Global prediction is difficult, especially when dealing with a pathogen that has been sampled only approximately 8000 times across the entire globe. However, if we can understand the conditions where Bd has been found, we may be able to predict areas that are suitable for Bd, but currently have not been thoroughly sampled.
To investigate this, we trained boosted regression tree models on 80% of the available data, and predicted on the remaining 20% in order to determine accuracy. Our model had high accuracy when trained on twenty environmental variables (mainly related to temperature and precipitation), three human variables (road density, human population density, and an index based on light intensity as seen from space), and host community variables (amphibian species richness, and a measure of community composition). Environmental variables were found to be more important than amphibian host community variables, suggesting that this pathogen may be limited by climate, much like the distribution of a free-living animal, instead of being limited by the richness or composition of the host community.
So we have a trained model and global data that we obtained largely using Vertica and the Vertica Place geospatial add-on package. We can deploy our model to the Vertica database that contains the global data, and perform in-database scoring using the following vsql code:
CREATE TABLE preds AS (SELECT GbmPredict(altitude, Bio10, Bio11, Bio12, Bio13,
Bio14, Bio15, Bio16, Bio17, Bio18, Bio19, Bio1, Bio2, Bio3,
Bio4, Bio5, Bio6, Bio7, Bio8, Bio9, hostRichness, svd1, svd2, svd3, svd4, svd5, road, humans, lights
USING PARAMETERS model='the_deployed_model', ntrees = 50000, type = 'response') FROM covars);
The GbmPredict function, an in-development feature of Distributed R, is an R-UDF for in-database scoring of GBM models. Covariates include climate variables (with the Bio prefix), human variables (road, humans, lights), and amphibian host community variables (hostRichness and variables with the svd prefix). These svd variables correspond to the first five vectors of a singular value decomposition on the amphibian community composition at a given site.
Our model provides a prediction for each spatial grid cell, which summed to approximately 31 million cells. The following map shows the model-predicted Bd suitability for the entire globe, or specifically the probability that Bd could be observed there given the environmental conditions present at that site.
Next, we want to determine spatial sampling effort for each of those cells. To do this, we use the density function applied to a field of points determined using the maptools library, and data on our sampling sites in the form of a SpatialPoints object. Then, we resample this raster to make the sampling effort raster the same resolution as the predicted environmental suitability raster (called predR below). Finally, we scale the sampling effort raster to be between 0 and 1, with 1 corresponding to heavy sampled areas, and 0 to undersampled areas.

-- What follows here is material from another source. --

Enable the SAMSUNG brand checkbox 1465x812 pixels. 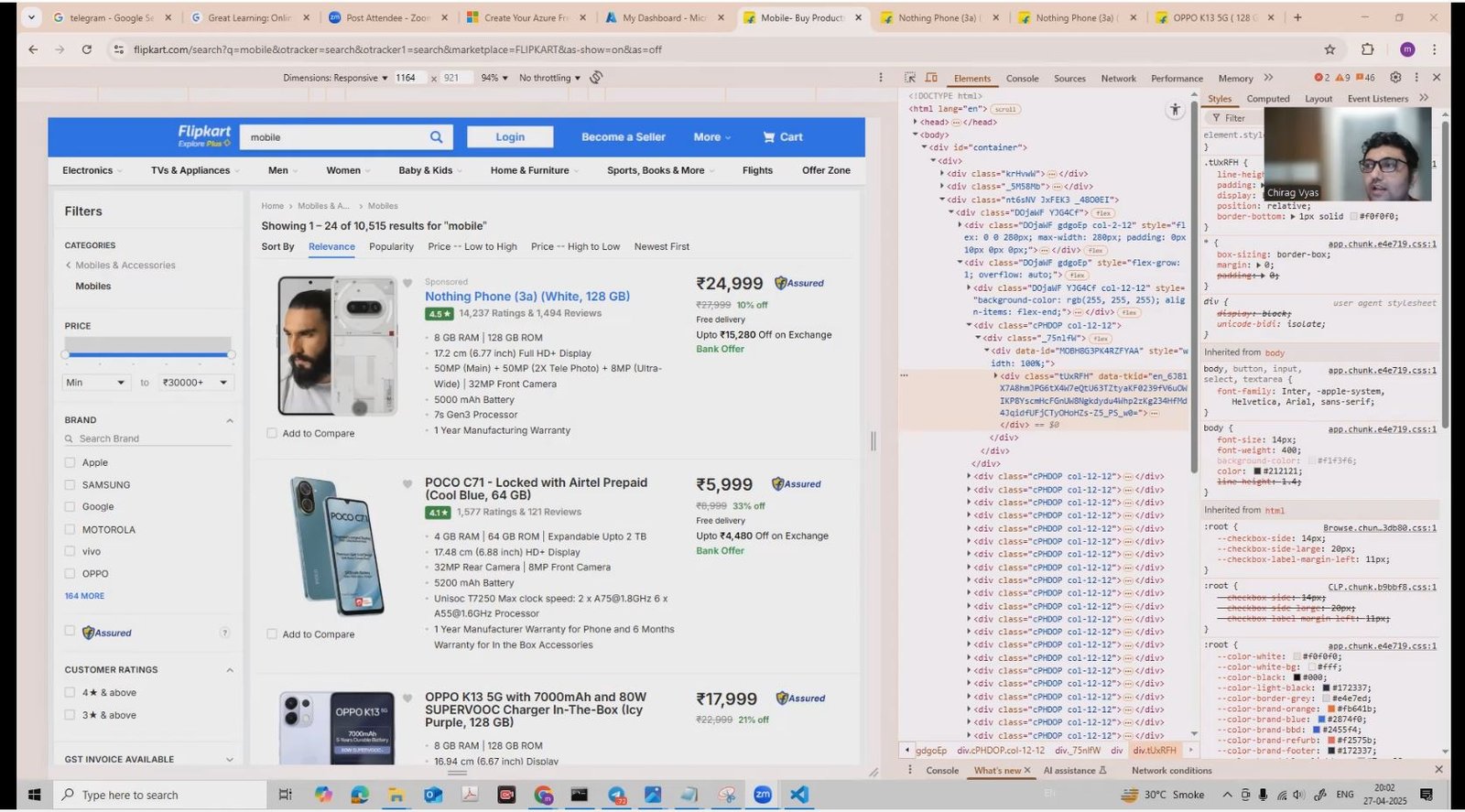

Standardizing our environmental suitability predictions by the sampling effort raster creates a map that identifies areas of high Bd suitability, but low sampling effort. This approach may permit targeted conservation and mitigation efforts. However, even incorporating information on sampling effort, areas known as hotspots for infection (e.g., Northwest United States) were still predicted as the most suitable areas. However, areas like New Zealand retained their importance, suggesting that this area is predicted to be suitable to Bd, and has not been sampled extensively.
Overall, this effort would not have been possible without Vertica and the Vertica Place geospatial add-on package for processing the large spatial data, and Distributed R and the vertica.dplyr package for handling distributed data objects within R. This work is currently being prepared for publication, and will help guide the use of our limited resources to investigate Bd presence in wild populations.